▸ STATED GOAL: Update the lines from the one containing "Where should I" through the one containing "pyautogui.click(x=870, y=1148)" by swapping "toolbox" for "sidebar" and changing nothing else. Return only those lines.

▸ DATA TO USE:
## START

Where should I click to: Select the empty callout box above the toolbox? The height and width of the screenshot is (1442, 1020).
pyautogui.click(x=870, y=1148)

## END
## START

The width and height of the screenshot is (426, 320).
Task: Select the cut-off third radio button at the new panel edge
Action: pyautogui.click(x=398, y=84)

## END
## START

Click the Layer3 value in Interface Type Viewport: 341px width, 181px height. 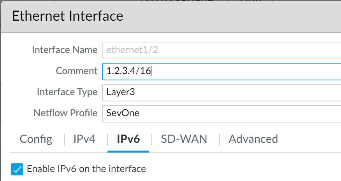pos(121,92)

## END

▸ FULL OUTPUT:
Where should I click to: Select the empty callout box above the sidebar? The height and width of the screenshot is (1442, 1020).
pyautogui.click(x=870, y=1148)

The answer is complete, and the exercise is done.